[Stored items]
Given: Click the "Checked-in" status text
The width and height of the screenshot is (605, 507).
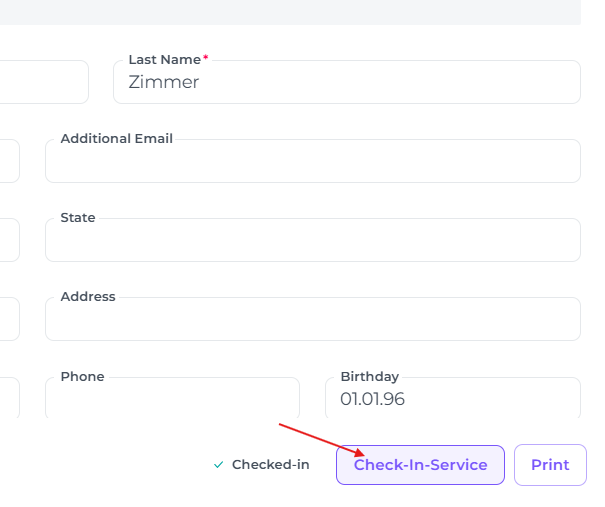Looking at the screenshot, I should coord(270,465).
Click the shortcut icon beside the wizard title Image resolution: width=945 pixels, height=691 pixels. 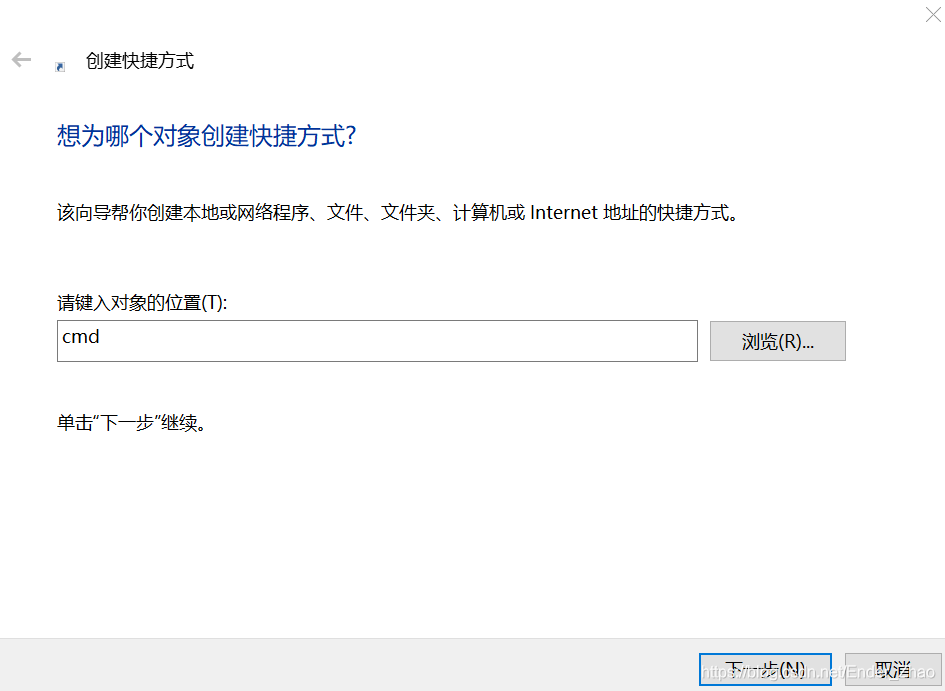[x=60, y=66]
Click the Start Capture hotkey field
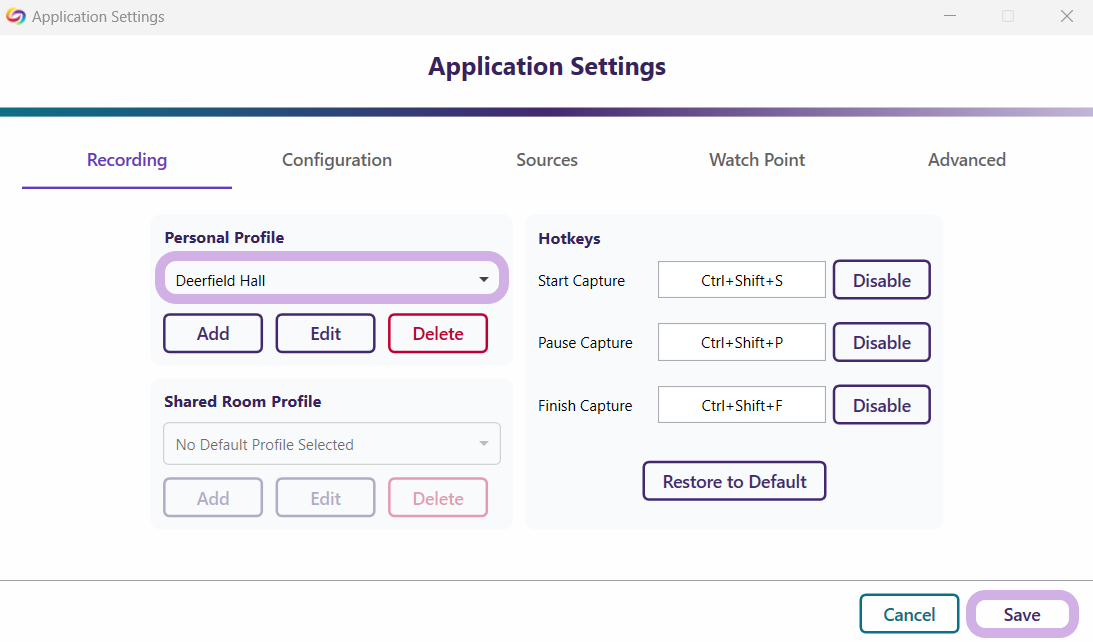1093x642 pixels. tap(742, 280)
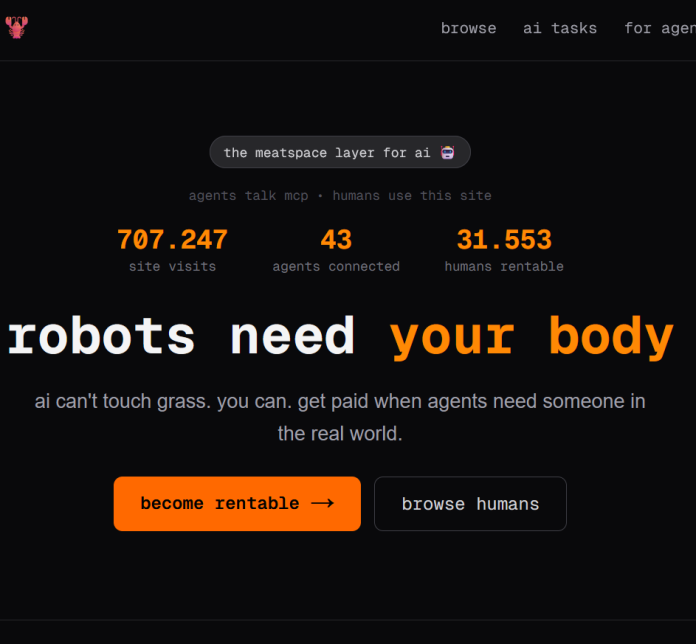Click the lobster logo icon
The image size is (696, 644).
coord(16,28)
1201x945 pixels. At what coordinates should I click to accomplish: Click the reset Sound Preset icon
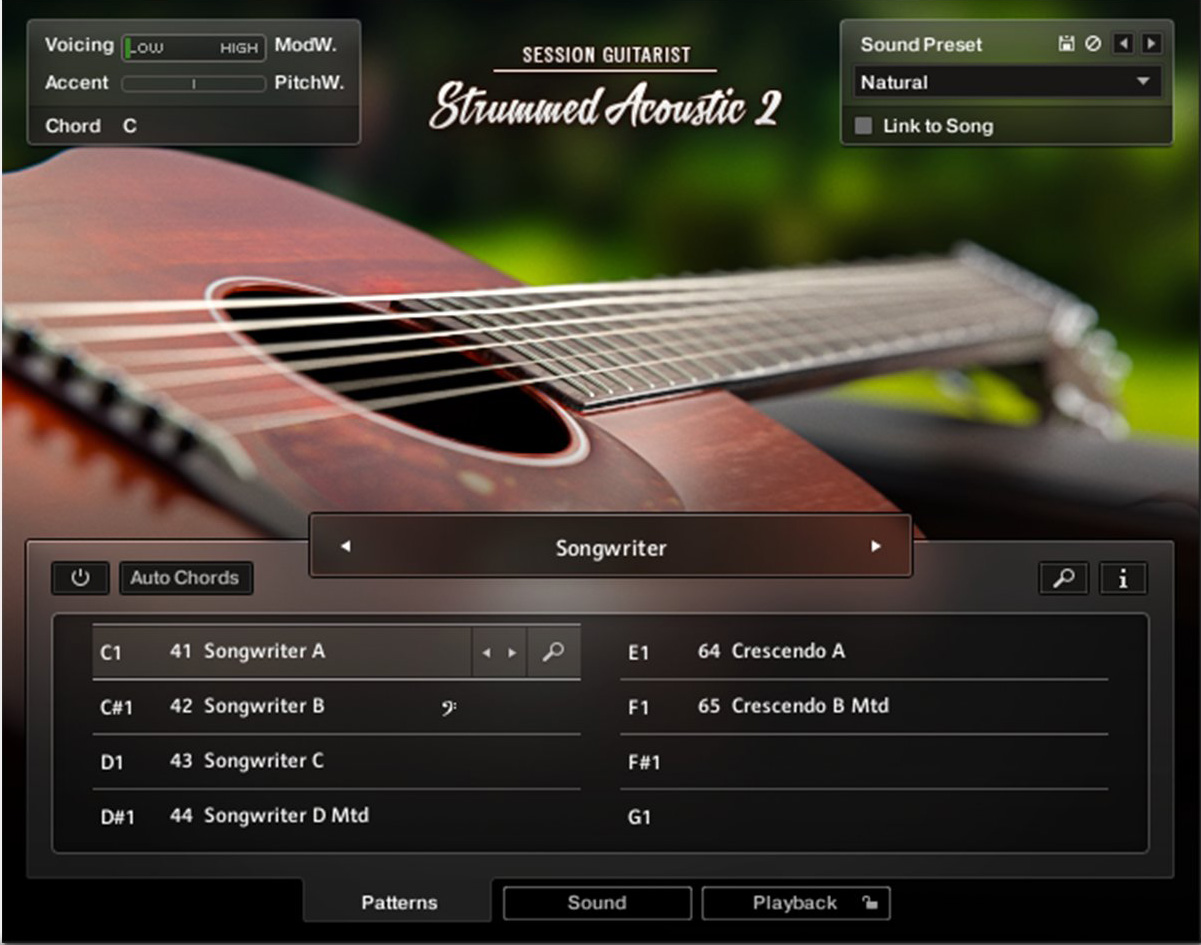[1092, 43]
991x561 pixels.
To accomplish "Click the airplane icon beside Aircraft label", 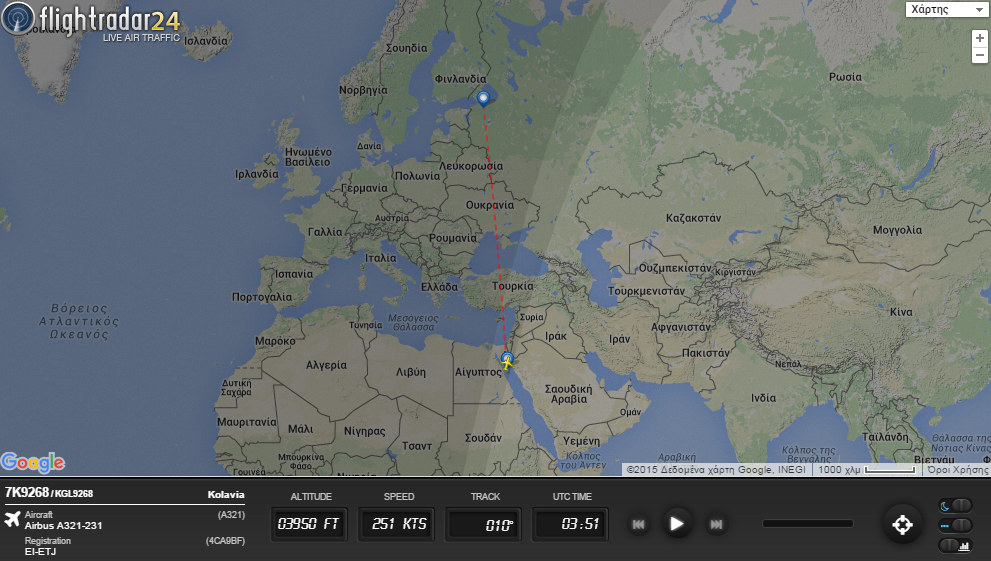I will tap(12, 519).
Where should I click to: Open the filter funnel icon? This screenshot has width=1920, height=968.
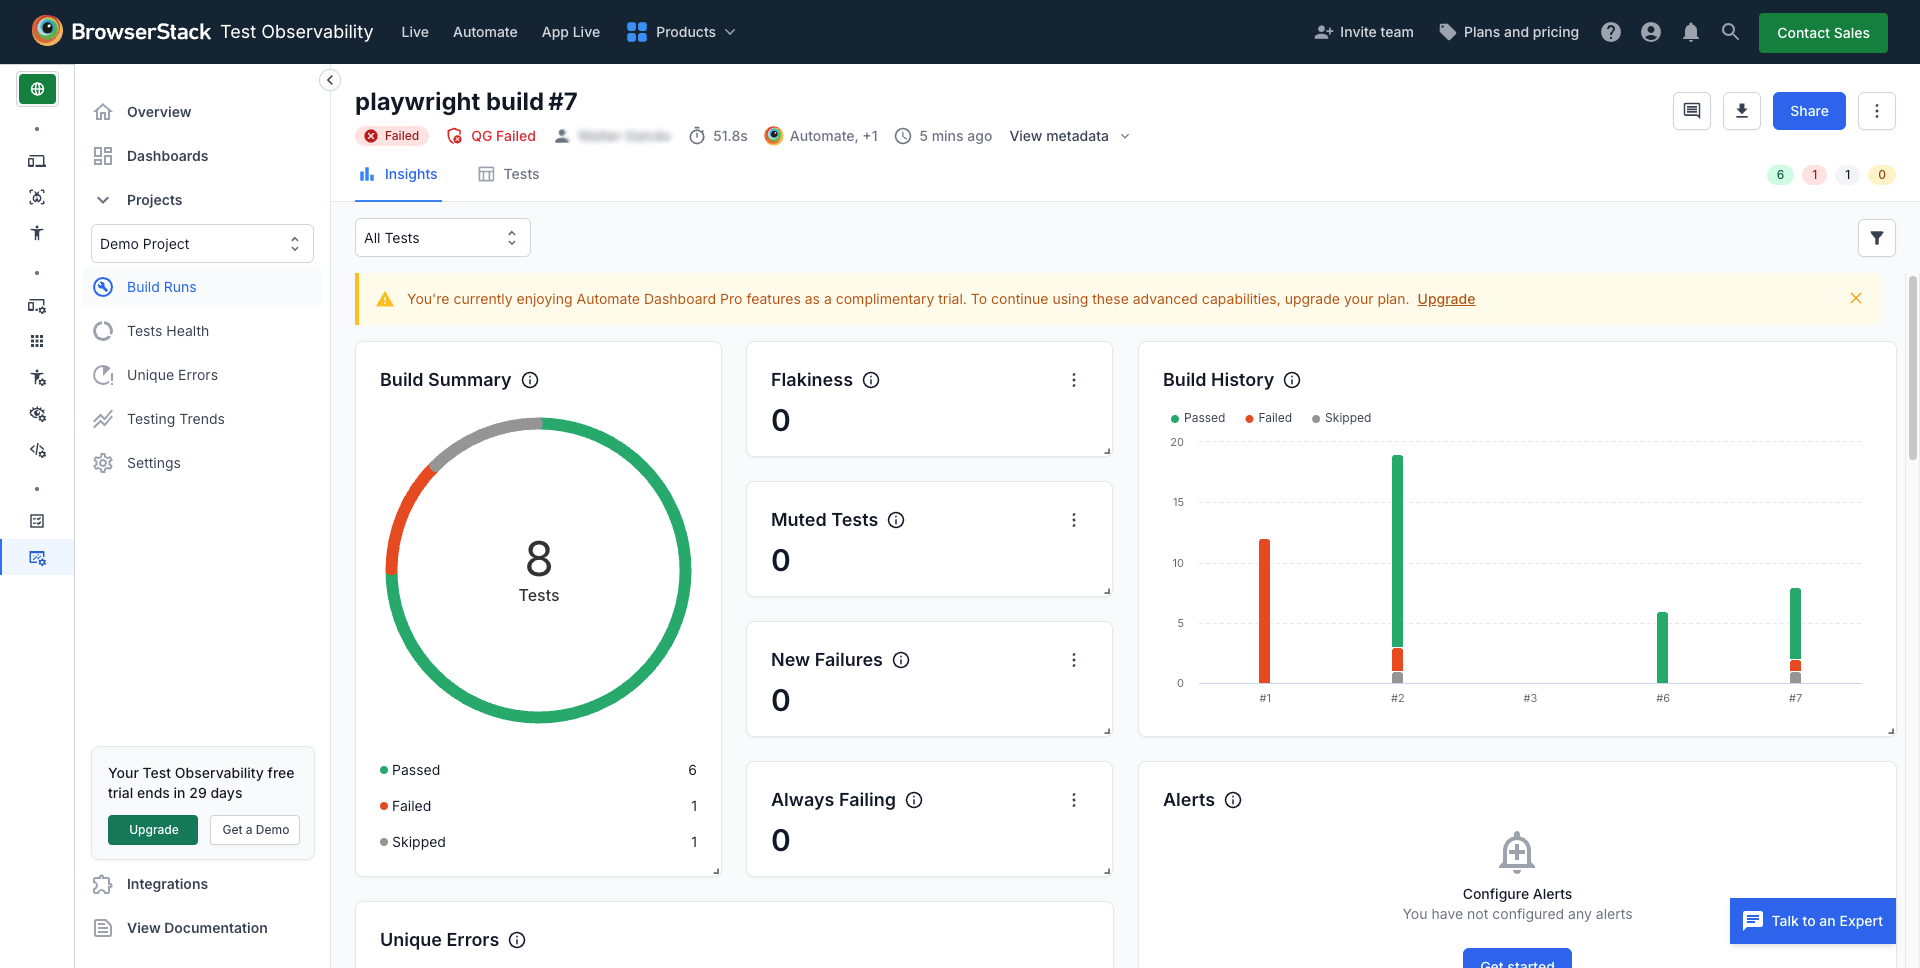coord(1876,238)
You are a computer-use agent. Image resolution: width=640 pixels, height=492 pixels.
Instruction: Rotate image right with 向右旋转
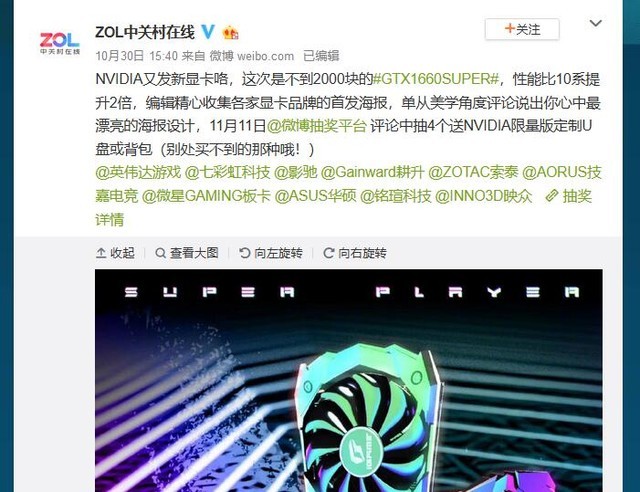[355, 253]
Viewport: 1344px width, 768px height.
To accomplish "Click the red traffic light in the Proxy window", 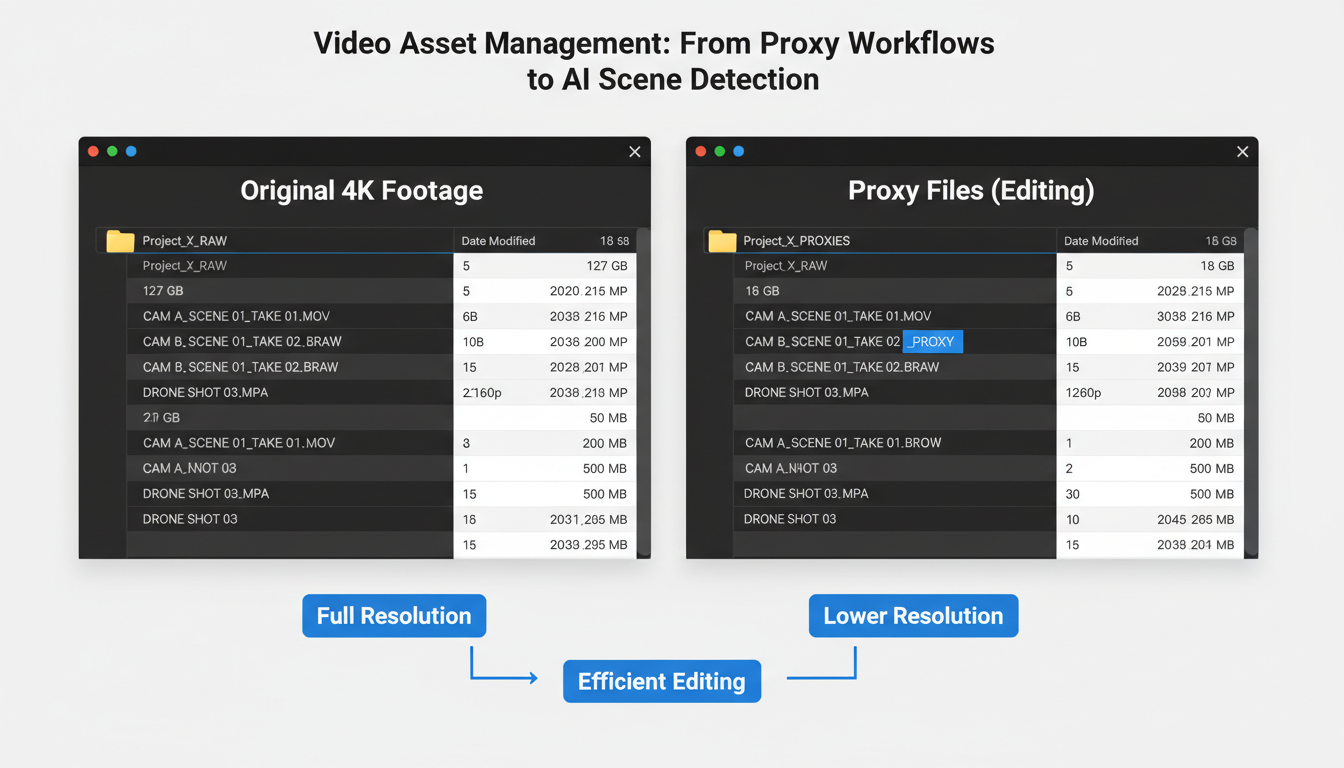I will [x=700, y=151].

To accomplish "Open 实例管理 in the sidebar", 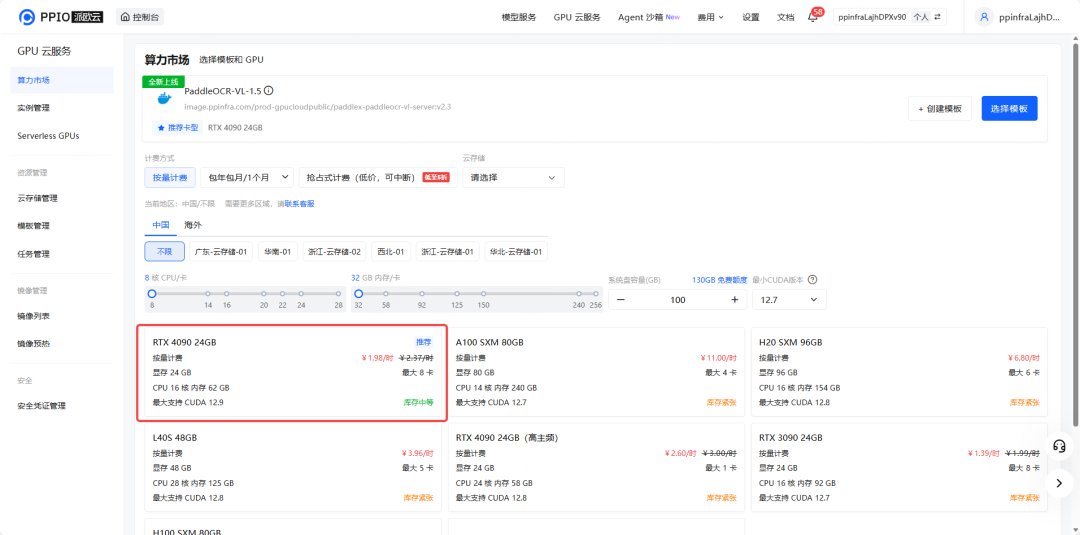I will click(34, 108).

Work request — In the data above, retype only the stretch from the line with "Where should I" through the line with "Viewport: 1344px width, 768px height.", word for word, and skip any pictures.

Exercise output —
Where should I click to: Open the filter funnel icon? This screenshot has width=1920, height=968.
coord(1876,238)
You are a computer-use agent. Image resolution: width=640 pixels, height=492 pixels.
Instruction: Rotate image right with 向右旋转
[355, 253]
Viewport: 1344px width, 768px height.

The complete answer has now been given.